**Your tasks:**
1) Repeat the part of the Mr. Walcott passage starting at "Here I could" and ending at "style as well.".
2) Condense the paragraph of the Mr. Walcott passage that begins "Here I could never decide" into a shorter version that keeps its main facts.
3) Write the next part of the Mr. Walcott passage, picking up after its final sentence.

**Provided passage:**
Here I could never decide whether I would recite some words from memory or happen to have a newly composed poem in my handbag, something that I had written hastily but that Mr. Walcott would find to be honest and good. We would drink lime squash as he contemplated my work. Mr. Walcott would then give one incredibly helpful suggestion on how I could make the piece better. His instruction would be insightful, but it would also be easy to accomplish; the rewrite would take no more than 15 minutes. I should add that, in this fantasy, I pictured Mr. Walcott to be wearing what I expected all male Nobel laureates to wear: a dark brown suit,  a tie and meticulously buffed dress shoes. I would be seated, legs crossed sideways, in a long linen dress and gold gladiator heels, revealing that not only was I learned, but that I had elegant style as well.

Records excerpted from a collection

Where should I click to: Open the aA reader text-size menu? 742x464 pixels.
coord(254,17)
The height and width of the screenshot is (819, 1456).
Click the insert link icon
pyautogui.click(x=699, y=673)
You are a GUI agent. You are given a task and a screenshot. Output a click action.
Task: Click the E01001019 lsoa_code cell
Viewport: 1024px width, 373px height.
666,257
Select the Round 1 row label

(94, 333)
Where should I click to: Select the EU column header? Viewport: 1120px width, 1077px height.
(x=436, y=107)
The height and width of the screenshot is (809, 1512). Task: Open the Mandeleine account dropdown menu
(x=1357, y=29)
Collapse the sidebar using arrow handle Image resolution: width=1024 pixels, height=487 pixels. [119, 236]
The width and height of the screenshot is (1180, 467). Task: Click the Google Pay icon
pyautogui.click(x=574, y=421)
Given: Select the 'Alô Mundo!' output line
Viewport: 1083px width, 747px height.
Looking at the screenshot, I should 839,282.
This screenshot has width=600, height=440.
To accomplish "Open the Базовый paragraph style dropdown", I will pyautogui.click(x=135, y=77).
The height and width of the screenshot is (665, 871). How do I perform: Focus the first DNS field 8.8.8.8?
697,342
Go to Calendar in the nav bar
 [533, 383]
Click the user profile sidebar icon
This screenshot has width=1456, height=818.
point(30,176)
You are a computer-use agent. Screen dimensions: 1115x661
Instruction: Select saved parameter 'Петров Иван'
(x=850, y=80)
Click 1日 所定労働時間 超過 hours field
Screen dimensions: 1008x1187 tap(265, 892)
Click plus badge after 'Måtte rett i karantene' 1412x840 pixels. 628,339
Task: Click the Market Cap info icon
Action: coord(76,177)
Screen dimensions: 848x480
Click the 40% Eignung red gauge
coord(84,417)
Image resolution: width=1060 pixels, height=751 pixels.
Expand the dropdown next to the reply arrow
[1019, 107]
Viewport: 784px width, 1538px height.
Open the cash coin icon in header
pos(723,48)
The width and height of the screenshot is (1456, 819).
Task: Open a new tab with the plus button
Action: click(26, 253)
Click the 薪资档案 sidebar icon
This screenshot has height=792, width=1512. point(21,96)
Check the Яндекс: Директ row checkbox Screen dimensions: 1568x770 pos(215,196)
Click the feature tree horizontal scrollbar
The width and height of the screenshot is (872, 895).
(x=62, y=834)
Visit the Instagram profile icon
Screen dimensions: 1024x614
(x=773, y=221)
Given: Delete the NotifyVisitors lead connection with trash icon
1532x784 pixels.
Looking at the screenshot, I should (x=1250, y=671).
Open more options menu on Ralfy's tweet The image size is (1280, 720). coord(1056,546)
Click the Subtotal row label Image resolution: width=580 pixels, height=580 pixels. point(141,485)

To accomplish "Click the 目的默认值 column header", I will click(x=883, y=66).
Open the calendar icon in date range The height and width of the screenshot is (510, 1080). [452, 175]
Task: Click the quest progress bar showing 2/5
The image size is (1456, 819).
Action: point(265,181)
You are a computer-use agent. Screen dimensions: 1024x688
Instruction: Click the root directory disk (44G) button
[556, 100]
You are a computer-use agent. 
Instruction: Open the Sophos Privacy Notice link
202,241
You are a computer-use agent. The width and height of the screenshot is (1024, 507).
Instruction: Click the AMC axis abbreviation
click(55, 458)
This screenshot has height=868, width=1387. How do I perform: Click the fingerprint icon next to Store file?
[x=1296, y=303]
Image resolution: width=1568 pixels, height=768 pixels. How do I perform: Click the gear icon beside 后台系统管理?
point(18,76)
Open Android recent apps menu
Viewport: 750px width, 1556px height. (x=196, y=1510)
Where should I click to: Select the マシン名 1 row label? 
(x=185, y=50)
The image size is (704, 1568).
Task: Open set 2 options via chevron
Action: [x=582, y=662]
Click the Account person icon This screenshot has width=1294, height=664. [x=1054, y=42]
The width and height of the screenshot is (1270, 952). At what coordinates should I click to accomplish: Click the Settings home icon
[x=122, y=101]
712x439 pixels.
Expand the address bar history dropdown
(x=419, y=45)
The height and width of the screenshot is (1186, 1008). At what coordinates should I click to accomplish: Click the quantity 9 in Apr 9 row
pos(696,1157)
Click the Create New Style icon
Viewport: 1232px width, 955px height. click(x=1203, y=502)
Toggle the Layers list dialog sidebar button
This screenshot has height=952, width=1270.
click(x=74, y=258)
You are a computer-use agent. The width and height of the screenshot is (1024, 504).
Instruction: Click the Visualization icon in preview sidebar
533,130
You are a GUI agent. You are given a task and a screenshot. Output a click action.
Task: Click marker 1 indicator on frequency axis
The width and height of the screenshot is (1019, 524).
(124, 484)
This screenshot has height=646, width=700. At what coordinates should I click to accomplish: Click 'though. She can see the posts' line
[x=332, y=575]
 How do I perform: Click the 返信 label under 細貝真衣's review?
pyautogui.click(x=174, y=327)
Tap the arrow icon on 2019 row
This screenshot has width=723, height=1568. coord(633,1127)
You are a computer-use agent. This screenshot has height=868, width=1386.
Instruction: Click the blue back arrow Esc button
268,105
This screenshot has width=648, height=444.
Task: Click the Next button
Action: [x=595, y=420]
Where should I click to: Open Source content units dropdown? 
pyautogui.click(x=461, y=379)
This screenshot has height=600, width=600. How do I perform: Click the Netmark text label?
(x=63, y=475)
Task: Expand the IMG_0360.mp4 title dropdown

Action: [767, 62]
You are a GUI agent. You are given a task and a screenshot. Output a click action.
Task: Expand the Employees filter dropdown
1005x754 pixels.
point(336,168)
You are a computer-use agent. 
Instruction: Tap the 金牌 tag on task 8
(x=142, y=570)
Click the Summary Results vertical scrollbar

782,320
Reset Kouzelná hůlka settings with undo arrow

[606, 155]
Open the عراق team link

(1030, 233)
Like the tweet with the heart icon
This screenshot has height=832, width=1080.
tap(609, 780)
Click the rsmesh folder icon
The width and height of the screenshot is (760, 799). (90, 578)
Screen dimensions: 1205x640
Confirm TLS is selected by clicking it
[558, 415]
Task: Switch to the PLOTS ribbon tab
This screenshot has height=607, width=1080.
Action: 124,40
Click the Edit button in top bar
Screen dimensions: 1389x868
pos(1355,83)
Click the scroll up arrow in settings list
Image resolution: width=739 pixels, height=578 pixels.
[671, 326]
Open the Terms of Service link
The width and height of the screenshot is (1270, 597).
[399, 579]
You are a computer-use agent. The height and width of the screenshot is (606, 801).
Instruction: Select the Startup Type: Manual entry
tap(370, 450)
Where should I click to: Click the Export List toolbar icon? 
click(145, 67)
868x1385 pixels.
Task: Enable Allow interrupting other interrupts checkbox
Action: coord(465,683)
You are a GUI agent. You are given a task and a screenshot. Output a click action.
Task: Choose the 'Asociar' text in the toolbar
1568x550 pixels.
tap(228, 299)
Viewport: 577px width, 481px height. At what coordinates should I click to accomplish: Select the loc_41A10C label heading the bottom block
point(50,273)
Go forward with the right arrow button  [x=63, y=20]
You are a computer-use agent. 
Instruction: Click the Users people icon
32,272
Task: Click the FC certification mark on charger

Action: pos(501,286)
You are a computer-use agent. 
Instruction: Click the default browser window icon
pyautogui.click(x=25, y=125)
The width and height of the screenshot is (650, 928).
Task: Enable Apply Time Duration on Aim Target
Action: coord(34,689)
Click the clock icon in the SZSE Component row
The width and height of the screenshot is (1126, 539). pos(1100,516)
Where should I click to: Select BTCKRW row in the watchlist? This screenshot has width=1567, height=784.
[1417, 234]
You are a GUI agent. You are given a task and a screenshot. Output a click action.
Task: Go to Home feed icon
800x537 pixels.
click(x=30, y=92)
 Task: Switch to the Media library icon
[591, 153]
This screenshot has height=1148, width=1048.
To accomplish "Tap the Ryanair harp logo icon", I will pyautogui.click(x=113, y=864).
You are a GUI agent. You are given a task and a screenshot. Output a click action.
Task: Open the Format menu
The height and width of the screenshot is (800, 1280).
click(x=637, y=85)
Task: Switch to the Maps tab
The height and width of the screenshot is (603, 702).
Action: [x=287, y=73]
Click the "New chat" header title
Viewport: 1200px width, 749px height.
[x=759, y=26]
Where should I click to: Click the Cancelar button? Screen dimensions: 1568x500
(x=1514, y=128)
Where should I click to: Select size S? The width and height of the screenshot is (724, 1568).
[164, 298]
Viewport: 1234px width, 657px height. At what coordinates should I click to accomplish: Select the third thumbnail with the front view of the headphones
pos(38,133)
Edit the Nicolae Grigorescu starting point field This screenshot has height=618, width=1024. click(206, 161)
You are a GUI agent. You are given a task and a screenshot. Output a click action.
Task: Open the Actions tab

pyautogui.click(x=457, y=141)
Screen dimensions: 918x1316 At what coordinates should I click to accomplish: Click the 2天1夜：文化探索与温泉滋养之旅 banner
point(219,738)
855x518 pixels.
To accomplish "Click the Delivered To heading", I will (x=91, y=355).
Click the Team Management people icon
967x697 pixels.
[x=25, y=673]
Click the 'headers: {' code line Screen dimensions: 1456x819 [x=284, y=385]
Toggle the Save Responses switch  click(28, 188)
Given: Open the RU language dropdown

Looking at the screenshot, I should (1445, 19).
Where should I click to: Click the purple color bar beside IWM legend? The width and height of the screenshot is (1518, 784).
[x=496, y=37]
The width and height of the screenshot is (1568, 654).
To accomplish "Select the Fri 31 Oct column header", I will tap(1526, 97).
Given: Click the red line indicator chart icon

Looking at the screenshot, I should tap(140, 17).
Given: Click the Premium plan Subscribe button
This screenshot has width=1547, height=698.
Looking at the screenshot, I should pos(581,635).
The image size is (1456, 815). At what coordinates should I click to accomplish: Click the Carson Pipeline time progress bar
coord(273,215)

**Exercise answers:**
1)
Here I could never decide whether I would recite some words from memory or happen to have a newly composed poem in my handbag, something that I had written hastily but that Mr. Walcott would find to be honest and good. We would drink lime squash as he contemplated my work. Mr. Walcott would then give one incredibly helpful suggestion on how I could make the piece better. His instruction would be insightful, but it would also be easy to accomplish; the rewrite would take no more than 15 minutes. I should add that, in this fantasy, I pictured Mr. Walcott to be wearing what I expected all male Nobel laureates to wear: a dark brown suit,  a tie and meticulously buffed dress shoes. I would be seated, legs crossed sideways, in a long linen dress and gold gladiator heels, revealing that not only was I learned, but that I had elegant style as well.

2) The writer imagined either reciting from memory or producing a hastily written new poem that Mr. Walcott would judge honest and good. Over lime squash, he would offer one insightful but easy suggestion, and the rewrite would take no more than 15 minutes. In this fantasy, he wore a dark brown suit, a tie and buffed dress shoes. The writer sat with legs crossed sideways in a long linen dress and gold gladiator heels, showing both learning and elegant style.

3)
I admit I patrolled the border between our houses more often than a normal neighbor should. In fact, one day in the first month of living on the island, I had been standing for too long pretending to admire our line of coconut trees when Sigrid, Mr. Walcott’s partner, came over to introduce herself.

“I thought you were a mannequin,” she said. “I was asking myself, ‘Why have the new people put a mannequin in their yard?’” I reminded myself to appear more lifelike when stalking from my yard.

I had been reading Mr. Walcott’s works again, had been excited to revisit them, but in the middle of White Egrets, became intimidated. Nothing I wrote would ever be as good. I stopped writing. It wasn’t until I saw Mr. Walcott for the first time a few weeks later that I started writing again. It took me a moment to realize that it was him, so convinced had I been that a Nobel 
laureate would be dressed in a suit. This gray-haired man wore a brightly colored shirt, shorts and leather 
sandals—much more practical garb for sitting outside in the tropical heat. I had forgotten that he was human first, in the same way I had forgotten he was a writer before he was a Nobel laureate. He puts one word down at 
a time, too.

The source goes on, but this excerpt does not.